Di tengah percepatan transformasi digital global pada 21 Mei 2026, isu sosial budaya tidak lagi terbatas pada interaksi fisik, melainkan bagaimana kedaulatan data membentuk kembali identitas kita. Sebagai masyarakat yang semakin terhubung, fenomena 'digital sovereignty' kini bukan sekadar kebijakan teknis, melainkan benteng pertahanan bagi ragam budaya lokal agar tidak tergerus homogenisasi algoritma platform besar.
Kita sering terjebak dalam jebakan 'echo chamber' yang dibentuk oleh machine learning. Tanpa disadari, selera, cara berkomunikasi, hingga cara kita memandang isu sosial disetir oleh sistem yang tidak memahami konteks sosiokultural lokal.

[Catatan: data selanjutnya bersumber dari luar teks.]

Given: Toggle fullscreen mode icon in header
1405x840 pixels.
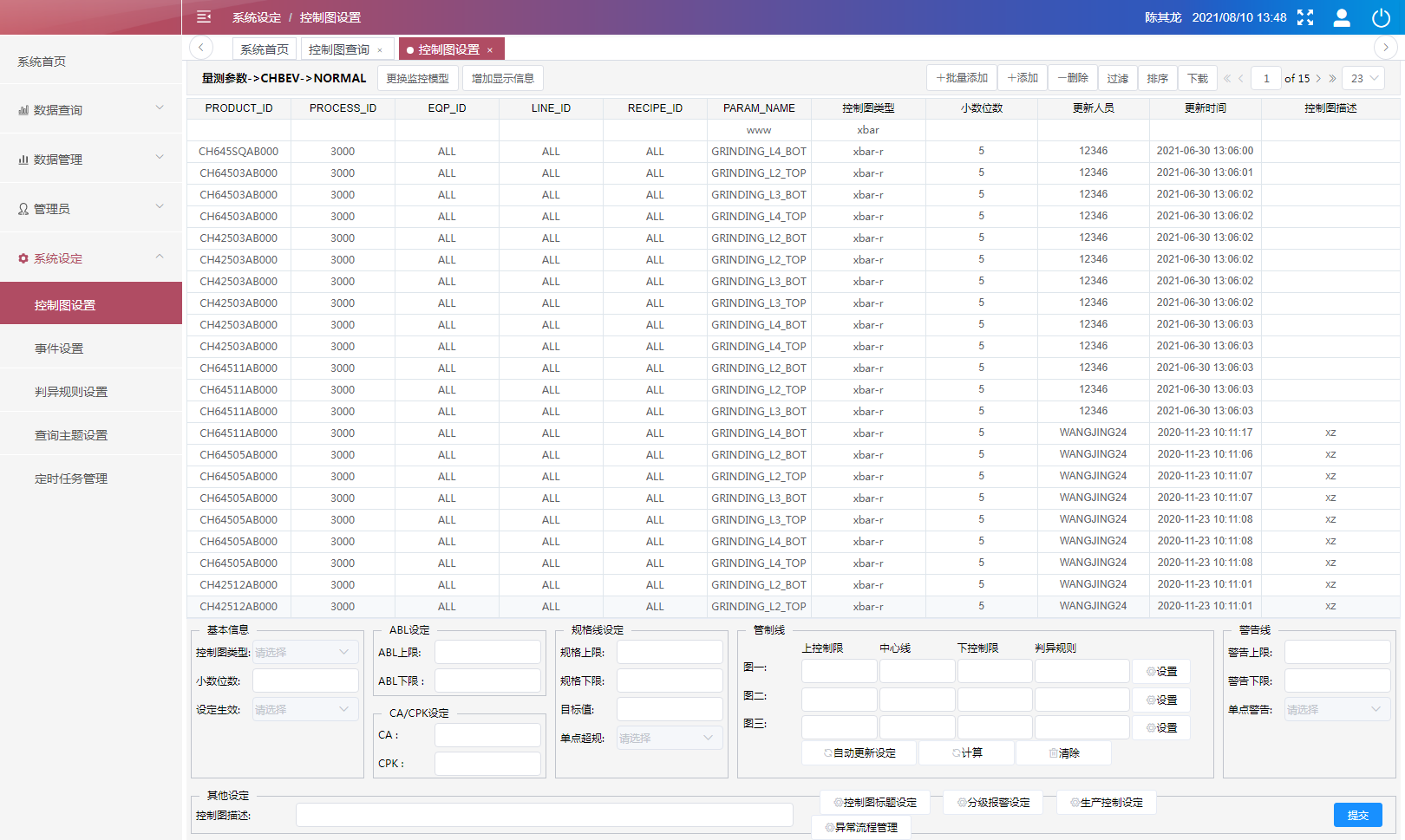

Alih-alih membiarkan algoritma menentukan apa yang dianggap 'penting' oleh masyarakat, kita seharusnya membangun kurasi berbasis komunitas yang lebih menghargai keberagaman konteks lokal daripada sekadar metrik engagement.
Ketahanan sosial di masa depan bergantung pada seberapa mampu kita mengelola jejak digital kita. Literasi data bukan lagi sekadar kemampuan teknis, melainkan kemampuan untuk memilah narasi.
Sangat penting bagi kita untuk menyadari bahwa teknologi hanyalah medium. Budaya, di sisi lain, adalah ruh yang harus kita jaga dengan kesadaran penuh akan siapa yang mengendalikan data di balik layar.